_Dataset excerpts_:
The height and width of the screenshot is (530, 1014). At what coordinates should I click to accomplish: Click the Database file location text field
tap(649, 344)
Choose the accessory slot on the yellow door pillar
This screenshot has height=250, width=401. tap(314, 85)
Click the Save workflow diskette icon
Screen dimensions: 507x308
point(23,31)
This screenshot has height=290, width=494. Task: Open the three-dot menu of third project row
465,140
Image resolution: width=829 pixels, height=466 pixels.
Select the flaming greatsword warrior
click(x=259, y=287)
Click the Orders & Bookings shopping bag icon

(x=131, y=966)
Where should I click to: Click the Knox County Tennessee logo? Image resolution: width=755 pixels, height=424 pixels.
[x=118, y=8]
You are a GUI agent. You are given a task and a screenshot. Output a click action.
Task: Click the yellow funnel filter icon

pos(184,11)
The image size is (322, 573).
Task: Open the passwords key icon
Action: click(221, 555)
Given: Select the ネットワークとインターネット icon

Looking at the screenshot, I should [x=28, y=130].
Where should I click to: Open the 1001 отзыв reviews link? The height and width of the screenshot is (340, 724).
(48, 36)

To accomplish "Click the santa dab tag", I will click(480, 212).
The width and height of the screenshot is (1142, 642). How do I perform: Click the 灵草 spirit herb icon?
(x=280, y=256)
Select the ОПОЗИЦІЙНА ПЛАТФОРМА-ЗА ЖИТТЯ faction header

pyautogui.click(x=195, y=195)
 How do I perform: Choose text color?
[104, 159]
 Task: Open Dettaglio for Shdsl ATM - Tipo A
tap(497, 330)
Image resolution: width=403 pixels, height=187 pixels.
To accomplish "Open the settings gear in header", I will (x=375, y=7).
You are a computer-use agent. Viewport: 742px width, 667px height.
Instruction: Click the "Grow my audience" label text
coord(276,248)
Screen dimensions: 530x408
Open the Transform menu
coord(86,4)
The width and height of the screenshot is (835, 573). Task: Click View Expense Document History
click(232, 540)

_Your instructions_:
Go through the records and copy each line with "agent" in it.

_Exercise response_:
You are a GUI agent. You are given a task and a screenshot. Output a click action.
You are a computer-use agent. Viewport: 742px width, 667px height.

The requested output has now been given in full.